第二話 雑貨店ユゴニオ

「ジャック・アレオン君か。アレオン家って聞いたことがないけど貴族か商家かい?」


 面接を担当してくれたのは店長のロベール・ジャフルさん。三十手前くらいの気さくな青年にみえるが、王国南方に小領を治めるジャフル男爵家の三男だそうだ。ちなみに店のオーナーはリオネル・ラバール伯爵閣下である。


 実は俺は十五歳で成人となった四日後に家を出た。


 ランガルド王国の王都モードビークの東に領地を持つ、ベルナール伯爵家の四男として俺はこの世に生を受けた。父親は子爵位も持っていたが四男では伯爵位など継げるわけがないし、子爵位を与えてもらえる望みもない。


 父ディディエが死ぬか隠居したら長兄バチストが伯爵位を継ぎ、子爵位は次男エミール(四つ上)に渡るはずだ。つまり俺には三人の兄(三男は二つ上で名はクレマン)がいるわけで、彼らの予備の役目すら残っていないに等しかった。


 他に七つ上の姉エリザベットと一つ上の姉パトリシアがいるが、二人ともすでに他家に嫁いでいる。エリザベットには三人の男の子、パトリシアにも女の子の子供がいた。


 ただし俺は無能だなどと罵られて追放されたわけではない。ベルナール伯爵家は父も母も子供たち全員を愛してくれたし、三男クレマンと長女エリザベットは妾腹だが蔑まれることもなかった。

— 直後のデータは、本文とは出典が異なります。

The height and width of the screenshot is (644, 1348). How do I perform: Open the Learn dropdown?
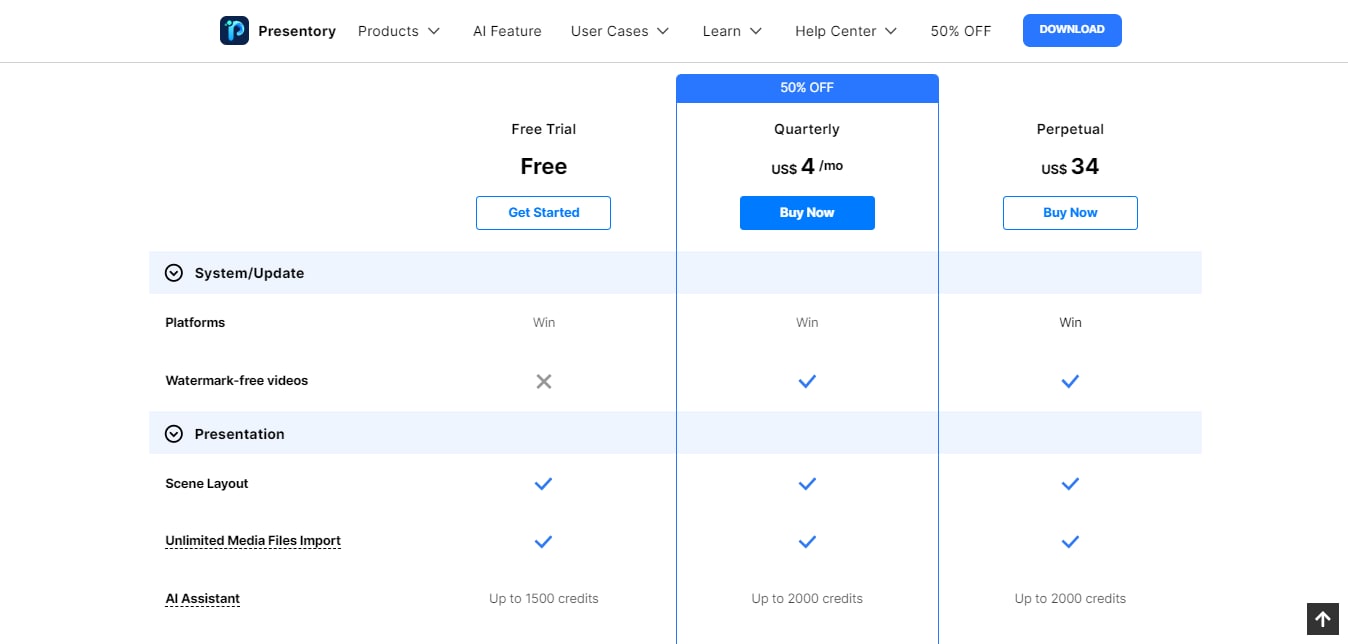click(x=732, y=31)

 ベルナール伯爵領も善政が敷かれていたお陰で潤っており、王国からの評価も高い。それ故に俺を婿に迎えて伯爵家との縁を望む下級貴族も多かった。


「それが嫌で家を出るか」

「父上、育てて頂いたご恩は決して忘れません」


「この父も母もお前を愛しているが、してやれることはよい縁を見つけることくらいしかないのが心苦しい限りだ」


「分かっております。それを拒むのですから、今後ベルナール家を名乗る資格はないと心得ております」

「そこまでする必要はないのだぞ」


「いえ、父上。これは私のけじめですから」


「そうか。だがお前が我が息子であることに変わりはない。いつでも帰ってきていいからな」

「はい、ありがとうございます」


 こうして俺は自身をジャック・アレオンと改め、当座の生活費として五十万カンブルを受け取ってベルナール家を出たのである。


 余談だが父は最初に一千万カンブルを渡すと言い、母メラニーに至っては俺の腕に抱きついて離さず、それでも決意が固いと分かると一億カンブルでも足りないなどと言い出す始末。

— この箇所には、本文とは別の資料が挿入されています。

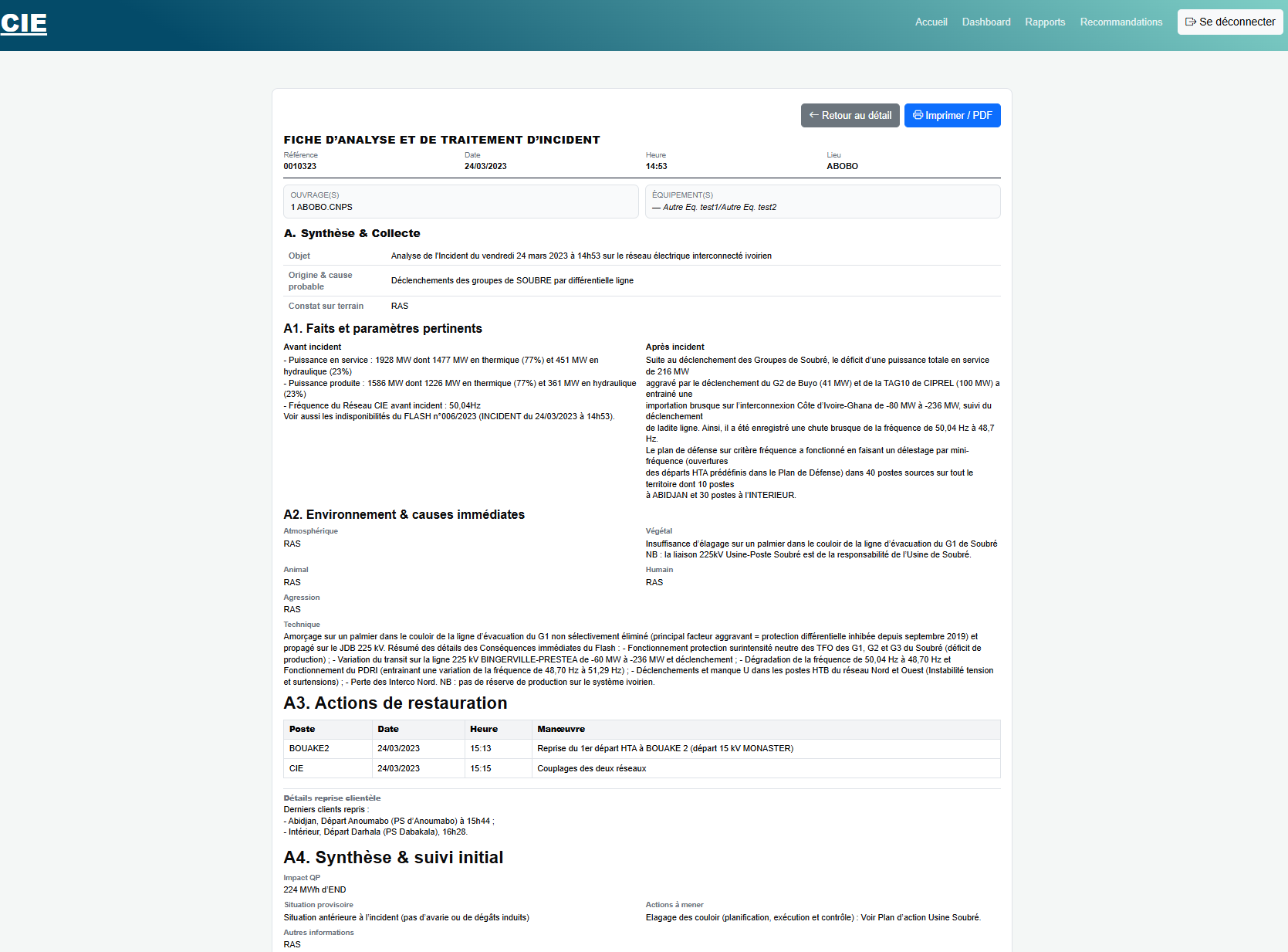Viewport: 1288px width, 952px height.
Task: Click the logout icon beside Se déconnecter
Action: 1191,22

 何とか二人を宥めて五十万カンブルだけ受け取ったというわけだ。いや、実際にはそのやり取りだけで丸三日も費やしたのだからかなり疲れたよ。家を出たのが成人した四日後だったのには、こんな経緯があったからだ。


「いえ、平民です」

「どの程度の読み書き計算が出来る?」


「一人で生きていくのに困らないくらいには」


「へえ。三十足す五十は?」

「八十です」

「百七十引く九十五は?」

「七十五です」


 この後掛け算と割り算の問題も出されたが、全て正解した。


「計算が早いな。しかも暗算とは驚いた。どこで習ったの?」

「母が昔商家に奉公しておりまして」

「なるほど、母君からか」


 もちろん嘘だ。母上、ごめん。


「それならジャック君の佇まいも納得出来るね」

「はい?」


「平民のわりには堂々としているし姿勢もいい」

「ありがとうございます」


「正式な返答はオーナーのリオネル閣下にご報告してからになるけど、僕は採用で問題ないと思う。ジャック君の方から何か聞きたいことはあるかな?」

「宿舎があると伺ったのですが」


「うん、空き部屋もあるから採用が決まったらすぐに入れるよ」

「見せて頂くことは可能ですか?」


「ああっと、ごめん。それは安全上の理由もあって正式採用になってからだね」

「そうですか」


「間取りは三畳一間に簡易キッチンとお手洗い。風呂は共同浴場があるよ」

「お風呂もあるんですか!?」


「来店客には貴族もいるから特に清潔にしていないといけないんだ」


 月六万カンブルの宿舎代もこれなら納得である。王都で同じ条件の物件を借りようと思ったら、家賃は三倍くらいを覚悟しなければならないだろう。


「そうそう、採用が決まれば支度金として十万カンブル支給されるから、必要なものがあれば揃えるといい。ただし一年以内に辞めてしまうと全額返還しなければならなくなるから、ここで働くなら辞めないようにね」

「それは凄いですね!」


「ほら、さっきも言った通り清潔にしないといけないんだけど、お金がなければそれもままならないでしょ」

「はい」


「ジャック君はその点は大丈夫みたいだけどね。他には何かあるかな?」

「いえ、大丈夫です」


「そう。ならこれは従業員規約と宿舎の利用規定だ。採用が決まったら同意書と宿舎の使用願いにサインをもらうから読んでおいてほしい」

「分かりました」


「じゃ、結果はビークの方に伝えておくね。リオネル閣下はお忙しい方だけど、三日後までには返事を届けるようにするよ」

「はい。ありがとうございます」


 俺はユゴニオを後にすると、再びフリーギルド・ビークのコリンヌさんを訪ねた。相変わらず人懐っこい笑顔で迎えてくれるのが嬉しい。


「お疲れさまです。どうでした?」

「リオネル・ラバール伯爵閣下にご報告が必要とのことでしたが、店長さんは採用で問題ないと言って下さいました」


「よかったですね! 店長さん、えっとロベールさんでしたっけ。あの方がそう仰られたのなら大丈夫だと思いますよ」


「登録初日で定職に就けそうなんてコリンヌさんのお陰です。ありがとうございます!」

「いえいえ、私は自分の仕事をしただけですから」


 それから俺はコリンヌさんオススメの食堂兼宿屋アスランに宿を取った。採用が決定したわけではなかったが、料理も美味しいと聞いたので興味があったのである。


 これで不採用なんてことになったらさすがにへこむが、とりあえずまだ金はあるし何とかなるだろう。そして翌日、俺はもう一度ビークのコリンヌさんの許を訪れるのだった。